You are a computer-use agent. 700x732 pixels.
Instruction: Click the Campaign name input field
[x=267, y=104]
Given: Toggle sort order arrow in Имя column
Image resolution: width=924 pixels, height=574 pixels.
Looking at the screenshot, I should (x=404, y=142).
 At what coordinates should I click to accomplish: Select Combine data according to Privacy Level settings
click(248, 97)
==
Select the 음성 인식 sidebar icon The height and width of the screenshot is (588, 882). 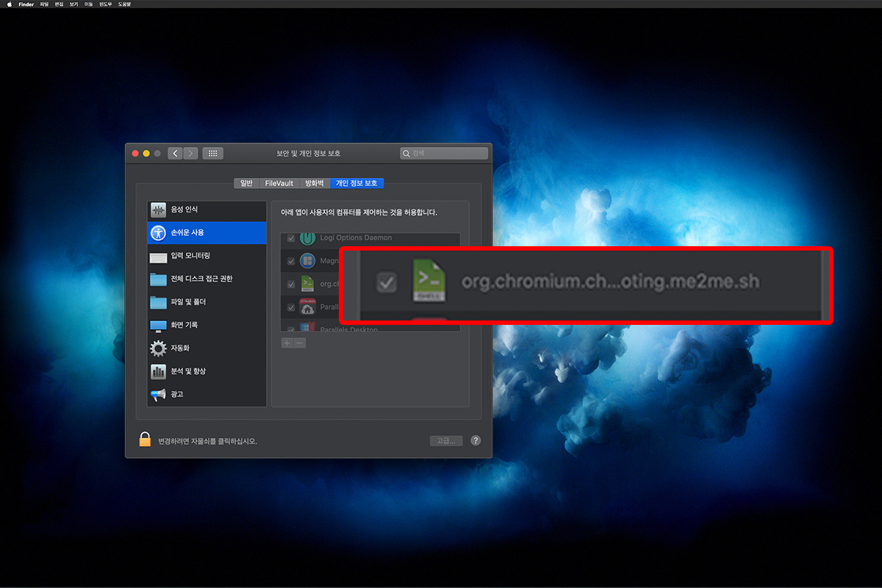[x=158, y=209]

PROBLEM REQUIREMENTS> Please output the records verbatim, starting with the line that contains "Given: Toggle sort order arrow in Имя column" and going on through the line that contains "click(248, 97)", and nothing else.

FULL SOLUTION>
Given: Toggle sort order arrow in Имя column
Image resolution: width=924 pixels, height=574 pixels.
Looking at the screenshot, I should (x=404, y=142).
 At what coordinates should I click to accomplish: Select Combine data according to Privacy Level settings
click(248, 97)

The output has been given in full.